WHAT THE TASK REQUIRES: The entries below are to be written out again without alteration.
*** Begin section ***
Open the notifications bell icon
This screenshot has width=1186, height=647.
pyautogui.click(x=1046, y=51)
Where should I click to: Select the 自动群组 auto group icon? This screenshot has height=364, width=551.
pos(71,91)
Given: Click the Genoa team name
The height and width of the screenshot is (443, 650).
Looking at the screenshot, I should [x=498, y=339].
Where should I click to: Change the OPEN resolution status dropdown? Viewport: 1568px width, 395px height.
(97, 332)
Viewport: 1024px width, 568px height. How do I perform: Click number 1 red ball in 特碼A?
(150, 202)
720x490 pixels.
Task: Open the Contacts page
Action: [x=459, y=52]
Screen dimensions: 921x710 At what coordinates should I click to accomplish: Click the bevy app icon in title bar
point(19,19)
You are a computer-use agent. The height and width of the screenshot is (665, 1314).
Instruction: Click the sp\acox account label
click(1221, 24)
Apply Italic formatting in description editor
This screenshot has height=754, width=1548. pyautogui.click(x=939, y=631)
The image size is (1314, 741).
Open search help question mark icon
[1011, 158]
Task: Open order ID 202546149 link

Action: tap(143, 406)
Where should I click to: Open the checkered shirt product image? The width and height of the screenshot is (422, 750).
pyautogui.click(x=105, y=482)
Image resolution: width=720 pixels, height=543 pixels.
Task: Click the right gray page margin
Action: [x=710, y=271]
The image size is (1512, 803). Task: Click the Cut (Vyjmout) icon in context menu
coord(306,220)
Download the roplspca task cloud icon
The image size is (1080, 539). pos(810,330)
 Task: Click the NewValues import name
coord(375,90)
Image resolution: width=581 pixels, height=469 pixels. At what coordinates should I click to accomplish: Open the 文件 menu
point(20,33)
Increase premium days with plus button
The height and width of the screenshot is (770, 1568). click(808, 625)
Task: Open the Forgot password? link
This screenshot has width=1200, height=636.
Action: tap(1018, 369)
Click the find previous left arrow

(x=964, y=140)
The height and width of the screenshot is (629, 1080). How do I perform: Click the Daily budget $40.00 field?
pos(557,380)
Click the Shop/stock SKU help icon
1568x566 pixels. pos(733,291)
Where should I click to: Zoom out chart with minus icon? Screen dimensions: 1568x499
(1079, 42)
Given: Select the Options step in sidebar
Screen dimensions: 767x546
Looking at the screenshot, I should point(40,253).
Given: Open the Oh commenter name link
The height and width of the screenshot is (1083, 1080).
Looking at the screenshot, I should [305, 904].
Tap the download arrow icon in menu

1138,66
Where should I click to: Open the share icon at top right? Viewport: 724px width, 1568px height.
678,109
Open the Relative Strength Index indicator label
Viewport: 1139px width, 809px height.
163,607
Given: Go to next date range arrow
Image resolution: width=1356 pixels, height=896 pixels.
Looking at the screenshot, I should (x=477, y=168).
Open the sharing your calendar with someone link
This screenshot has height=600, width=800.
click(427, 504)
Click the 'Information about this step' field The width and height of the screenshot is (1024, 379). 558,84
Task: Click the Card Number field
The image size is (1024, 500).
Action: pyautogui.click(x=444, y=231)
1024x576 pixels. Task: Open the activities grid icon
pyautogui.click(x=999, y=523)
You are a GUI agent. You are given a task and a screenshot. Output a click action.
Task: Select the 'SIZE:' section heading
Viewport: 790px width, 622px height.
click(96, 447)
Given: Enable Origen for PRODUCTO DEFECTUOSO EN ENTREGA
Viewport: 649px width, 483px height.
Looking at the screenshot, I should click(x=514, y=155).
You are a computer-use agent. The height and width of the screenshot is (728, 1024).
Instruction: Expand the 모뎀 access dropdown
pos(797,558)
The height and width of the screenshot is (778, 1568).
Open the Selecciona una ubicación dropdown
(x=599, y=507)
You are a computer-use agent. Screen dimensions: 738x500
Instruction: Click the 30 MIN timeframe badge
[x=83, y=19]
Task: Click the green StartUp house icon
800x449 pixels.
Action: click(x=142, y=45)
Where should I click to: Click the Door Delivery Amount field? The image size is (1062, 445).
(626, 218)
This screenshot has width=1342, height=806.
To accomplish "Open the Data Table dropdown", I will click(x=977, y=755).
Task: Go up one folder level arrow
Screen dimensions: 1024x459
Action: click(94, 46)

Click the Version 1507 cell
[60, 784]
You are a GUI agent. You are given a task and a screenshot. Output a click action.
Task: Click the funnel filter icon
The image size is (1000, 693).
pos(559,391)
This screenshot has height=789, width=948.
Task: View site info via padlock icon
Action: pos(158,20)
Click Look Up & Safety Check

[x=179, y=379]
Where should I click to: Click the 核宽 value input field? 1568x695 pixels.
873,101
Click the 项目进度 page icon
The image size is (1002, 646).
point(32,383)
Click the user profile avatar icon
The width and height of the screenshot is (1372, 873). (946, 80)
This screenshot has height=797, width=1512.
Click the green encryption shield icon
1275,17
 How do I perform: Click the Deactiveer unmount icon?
*** End section ***
WRITTEN RESPONSE:
Open the notifications bell icon
This screenshot has width=1186, height=647.
pyautogui.click(x=1046, y=51)
Where should I click to: Select the 自动群组 auto group icon? This screenshot has height=364, width=551.
pos(71,91)
Given: Click the Genoa team name
The height and width of the screenshot is (443, 650).
Looking at the screenshot, I should [x=498, y=339].
Where should I click to: Change the OPEN resolution status dropdown? Viewport: 1568px width, 395px height.
(97, 332)
Viewport: 1024px width, 568px height. How do I perform: Click number 1 red ball in 特碼A?
(150, 202)
720x490 pixels.
Task: Open the Contacts page
Action: [x=459, y=52]
Screen dimensions: 921x710 At what coordinates should I click to accomplish: Click the bevy app icon in title bar
point(19,19)
You are a computer-use agent. The height and width of the screenshot is (665, 1314).
Instruction: Click the sp\acox account label
click(1221, 24)
Apply Italic formatting in description editor
This screenshot has height=754, width=1548. pyautogui.click(x=939, y=631)
The image size is (1314, 741).
Open search help question mark icon
[1011, 158]
Task: Open order ID 202546149 link

Action: tap(143, 406)
Where should I click to: Open the checkered shirt product image? The width and height of the screenshot is (422, 750).
pyautogui.click(x=105, y=482)
Image resolution: width=720 pixels, height=543 pixels.
Task: Click the right gray page margin
Action: [x=710, y=271]
The image size is (1512, 803). Task: Click the Cut (Vyjmout) icon in context menu
coord(306,220)
Download the roplspca task cloud icon
The image size is (1080, 539). pos(810,330)
 Task: Click the NewValues import name
coord(375,90)
Image resolution: width=581 pixels, height=469 pixels. At what coordinates should I click to accomplish: Open the 文件 menu
point(20,33)
Increase premium days with plus button
The height and width of the screenshot is (770, 1568). click(808, 625)
Task: Open the Forgot password? link
This screenshot has width=1200, height=636.
Action: tap(1018, 369)
Click the find previous left arrow

(x=964, y=140)
The height and width of the screenshot is (629, 1080). How do I perform: Click the Daily budget $40.00 field?
pos(557,380)
Click the Shop/stock SKU help icon
1568x566 pixels. pos(733,291)
Where should I click to: Zoom out chart with minus icon? Screen dimensions: 1568x499
(1079, 42)
Given: Select the Options step in sidebar
Screen dimensions: 767x546
Looking at the screenshot, I should point(40,253).
Given: Open the Oh commenter name link
The height and width of the screenshot is (1083, 1080).
Looking at the screenshot, I should [305, 904].
Tap the download arrow icon in menu

1138,66
Where should I click to: Open the share icon at top right? Viewport: 724px width, 1568px height.
678,109
Open the Relative Strength Index indicator label
Viewport: 1139px width, 809px height.
163,607
Given: Go to next date range arrow
Image resolution: width=1356 pixels, height=896 pixels.
Looking at the screenshot, I should (x=477, y=168).
Open the sharing your calendar with someone link
This screenshot has height=600, width=800.
click(427, 504)
Click the 'Information about this step' field The width and height of the screenshot is (1024, 379). 558,84
Task: Click the Card Number field
The image size is (1024, 500).
Action: pyautogui.click(x=444, y=231)
1024x576 pixels. Task: Open the activities grid icon
pyautogui.click(x=999, y=523)
You are a GUI agent. You are given a task and a screenshot. Output a click action.
Task: Select the 'SIZE:' section heading
Viewport: 790px width, 622px height.
click(96, 447)
Given: Enable Origen for PRODUCTO DEFECTUOSO EN ENTREGA
Viewport: 649px width, 483px height.
Looking at the screenshot, I should click(x=514, y=155).
You are a computer-use agent. The height and width of the screenshot is (728, 1024).
Instruction: Expand the 모뎀 access dropdown
pos(797,558)
The height and width of the screenshot is (778, 1568).
Open the Selecciona una ubicación dropdown
(x=599, y=507)
You are a computer-use agent. Screen dimensions: 738x500
Instruction: Click the 30 MIN timeframe badge
[x=83, y=19]
Task: Click the green StartUp house icon
800x449 pixels.
Action: click(x=142, y=45)
Where should I click to: Click the Door Delivery Amount field? The image size is (1062, 445).
(626, 218)
This screenshot has width=1342, height=806.
To accomplish "Open the Data Table dropdown", I will click(x=977, y=755).
Task: Go up one folder level arrow
Screen dimensions: 1024x459
Action: click(94, 46)

Click the Version 1507 cell
[60, 784]
You are a GUI agent. You are given a task and a screenshot. Output a click action.
Task: Click the funnel filter icon
The image size is (1000, 693).
pos(559,391)
This screenshot has height=789, width=948.
Task: View site info via padlock icon
Action: pos(158,20)
Click Look Up & Safety Check

[x=179, y=379]
Where should I click to: Click the 核宽 value input field? 1568x695 pixels.
873,101
Click the 项目进度 page icon
The image size is (1002, 646).
point(32,383)
Click the user profile avatar icon
The width and height of the screenshot is (1372, 873). (946, 80)
This screenshot has height=797, width=1512.
Click the green encryption shield icon
1275,17
 How do I perform: Click the Deactiveer unmount icon?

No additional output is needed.